Artistas africanos expõem em SP


Contemporâneos mais renomados no Museu Afro
 POR BETA GERMANO; FOTOS DIVULGAÇÃO

Retrato do Rei de Babungo, em Camarões, feito por Alfred Weidinger

Apesar do tradicional racismo cordial, o Brasil começa (finalmente) a seguir a tendência internacional e olha com mais carinho para artistas que expõem questões sociais e estéticas africanas. Prova disso é a exposição África Africans, curada por Emanuel Araújo, que selecionou cerca de 100 obras dos melhores artistas contemporâneos que nasceram ou foram criados no continente para dialogar com peças do acervo do Museu Afro Brasil e sua coleção particular. “O Continente Africano, esse imenso torrão de savanas, desertos, montanhas e vales banhados por grandes rios; com 54 países, falando milhares de línguas, foi sem dúvida nenhuma, o berço da humanidade [e, consequentemente, da arte] ”, afirma Emanuel.

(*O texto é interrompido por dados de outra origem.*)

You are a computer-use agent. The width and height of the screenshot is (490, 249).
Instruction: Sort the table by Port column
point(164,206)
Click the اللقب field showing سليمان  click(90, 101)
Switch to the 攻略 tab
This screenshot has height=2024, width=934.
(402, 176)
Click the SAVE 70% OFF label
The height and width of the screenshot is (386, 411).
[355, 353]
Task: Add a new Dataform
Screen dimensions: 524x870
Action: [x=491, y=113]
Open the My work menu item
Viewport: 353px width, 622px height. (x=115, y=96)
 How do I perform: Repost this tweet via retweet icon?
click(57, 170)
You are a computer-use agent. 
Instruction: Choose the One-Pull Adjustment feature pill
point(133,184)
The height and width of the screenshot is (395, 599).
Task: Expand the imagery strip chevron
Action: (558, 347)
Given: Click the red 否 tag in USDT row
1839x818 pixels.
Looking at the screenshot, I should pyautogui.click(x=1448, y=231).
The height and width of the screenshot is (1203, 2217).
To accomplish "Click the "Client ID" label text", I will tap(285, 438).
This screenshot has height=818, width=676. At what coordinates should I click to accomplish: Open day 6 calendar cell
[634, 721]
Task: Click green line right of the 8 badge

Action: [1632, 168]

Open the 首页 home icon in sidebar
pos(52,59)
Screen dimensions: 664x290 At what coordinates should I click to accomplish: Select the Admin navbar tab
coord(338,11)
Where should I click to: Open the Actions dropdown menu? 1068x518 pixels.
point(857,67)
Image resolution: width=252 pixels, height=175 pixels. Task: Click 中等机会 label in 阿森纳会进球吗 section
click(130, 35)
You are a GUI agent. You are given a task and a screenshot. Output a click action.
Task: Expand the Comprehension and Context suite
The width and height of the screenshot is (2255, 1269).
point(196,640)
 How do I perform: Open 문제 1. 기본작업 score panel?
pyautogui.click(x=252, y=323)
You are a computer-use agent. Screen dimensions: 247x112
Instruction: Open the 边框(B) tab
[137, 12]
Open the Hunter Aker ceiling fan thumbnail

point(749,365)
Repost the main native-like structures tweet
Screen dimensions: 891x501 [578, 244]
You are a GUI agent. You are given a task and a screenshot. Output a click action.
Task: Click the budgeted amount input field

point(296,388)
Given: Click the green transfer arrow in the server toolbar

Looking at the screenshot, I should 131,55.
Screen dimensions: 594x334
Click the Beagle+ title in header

Tive o prazer de percorrer a exposição com ele que é o maior defensor (e pesquisador) da arte africana no Brasil.

Na entrada, fotos de paisagens africanas de Christian Cravo para começar a “atualizar” o espectador e, na primeira sala, uma série de objetos usados no cotidiano e em rituais para apresentar a arte africana tradicional. Entre os destaques, os objetos funerários do Benim; as máscaras do Congo, Costa do Marfim, República da Libéria e República do Mali; a máscara Yegue – feita com cabelo, miçanga e tecido, ela é usada para danças nos Camarões –; e os fabulosos fantoches, também da República do Mali e Costa do Marfim. “A cultura africana é muito oral e eles usam estes bonecos para contar as histórias dos povos”, explica Emanuel. Aos apaixonados por design, vale conferir o banco de ferro do Benim dedicado a Ogum (orixá senhor dos metais) que, por isso, vem com a representação de todas as suas ferramentas, além da tranca de porta da República do Mali.

Na primeira sala dos contemporâneos, belíssimos retratos de reis feitos por Alfred Weidinger – simbolizando sistemas de poder (espiritual) que ainda prevalecem na África – e os desenhos críticos e cômicos de Hector Sonon são escolhas perfeitas para contextualizar o continente que ainda vive de tradições, mas também sofre dos prazeres e pesares do cotidiano atual. Repare, portanto, nas lavadeiras com filhos amarrados nas costas falando no celular ou na moto-taxi que carrega cestos com roupas tradicionais e, ao mesmo tempo, polui as ruas do Benin.
Série de objetos usados no cotidiano e em rituais para representar a arte africana tradicional. Entre os destaques, fantoches da República do Mali e Costa do Marfim (na vitrine à dir.) e as máscaras do Congo e República da Libéria
Parte do painel com os desenhos críticos e cômicos de Hector Sonon
Entre os blue chips da África, o ganês El Anatsui, vencedor do Leão de Ouro, que apresenta um dos seus célebres mantos feitos com objetos descartados
Egg fight, instalação de Yinka Shonibare

Entre os blue chips da África, o nigeriano-britânico Yinka Shonibare, que já esteve na Documenta de Kassel e concorreu ao Turner Prize, e o ganês El Anatsui, vencedor do Leão de Ouro pelo conjunto de sua obra, na Bienal de Veneza deste ano. Shonibare, que ficou conhecido por questionar aspectos ligados ao colonialismo e identidade cultural, veio com duas obras de peso: The British Library – uma estante com 6.225 livros cobertos por estampas africanas –, e Egg fight, uma de suas famosas instalações para as quais ele apresenta roupas europeias de época com tecidos de padronagens africanas. Anatsui, por sua vez, mostra um de seus célebres mantos que parecem suntuosos de longe, mas são feitos de materiais banais e descartados – é a síntese perfeita do “lixo ao luxo”.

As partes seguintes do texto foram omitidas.